## SUPPLIED INFORMATION

____

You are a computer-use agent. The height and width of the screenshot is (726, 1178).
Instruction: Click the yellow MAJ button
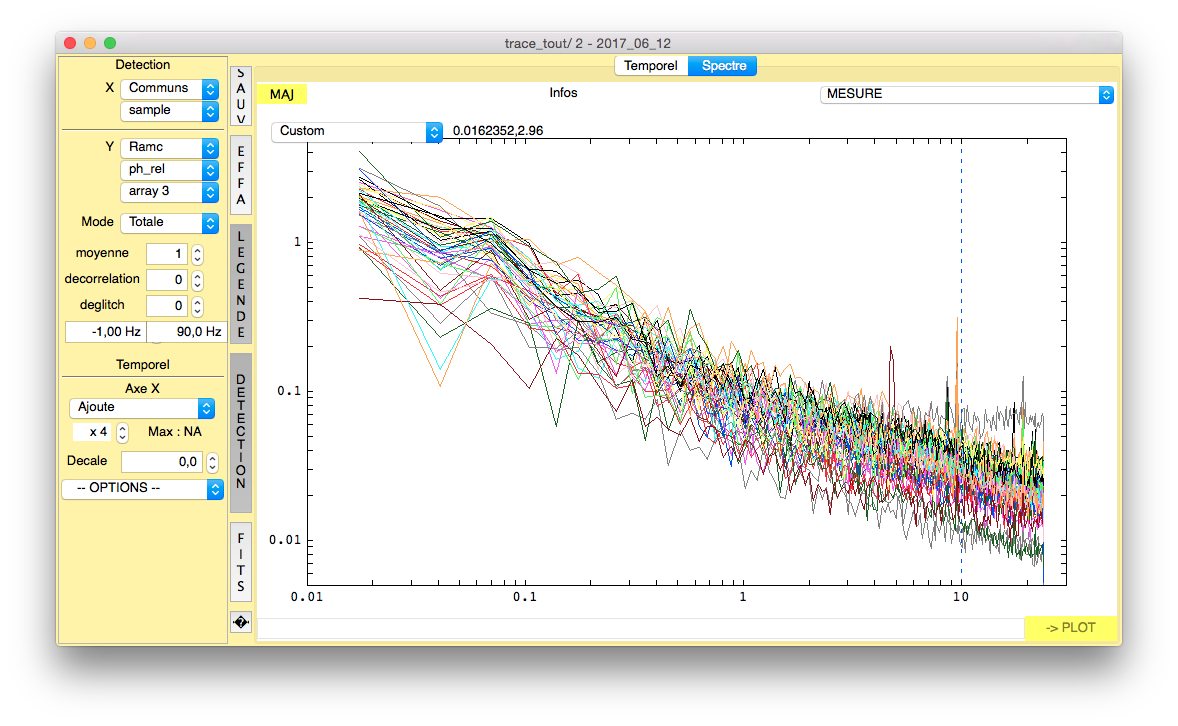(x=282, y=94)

____

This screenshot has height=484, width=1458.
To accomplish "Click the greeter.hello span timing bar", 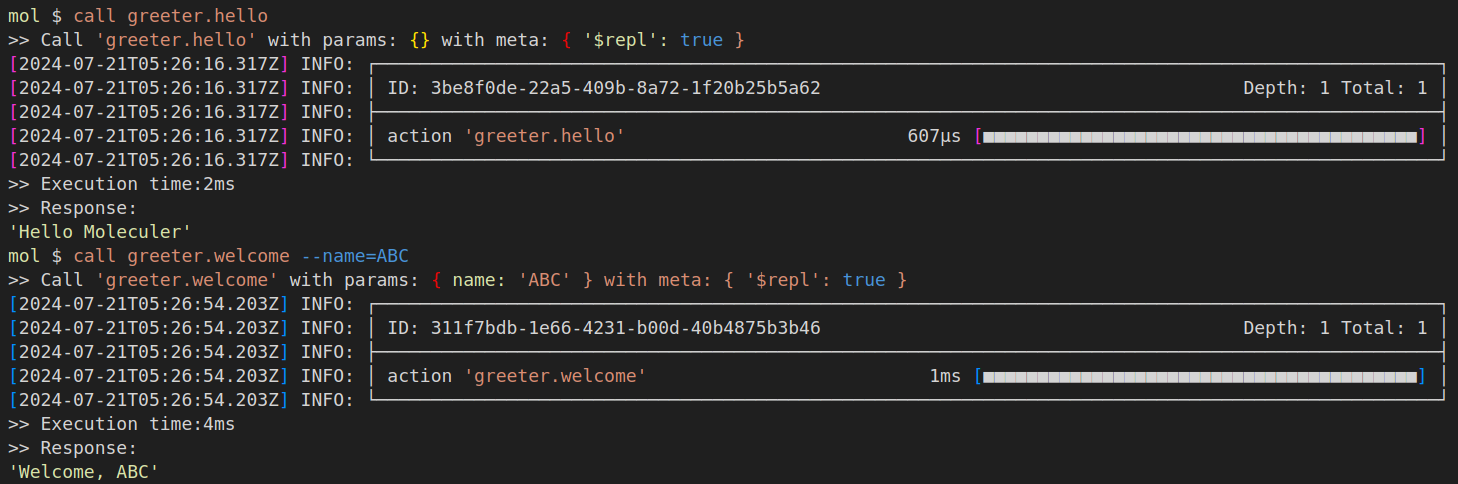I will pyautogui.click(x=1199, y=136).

____

Answer with a single number: the count of lines in the entries that hold the word "height".

2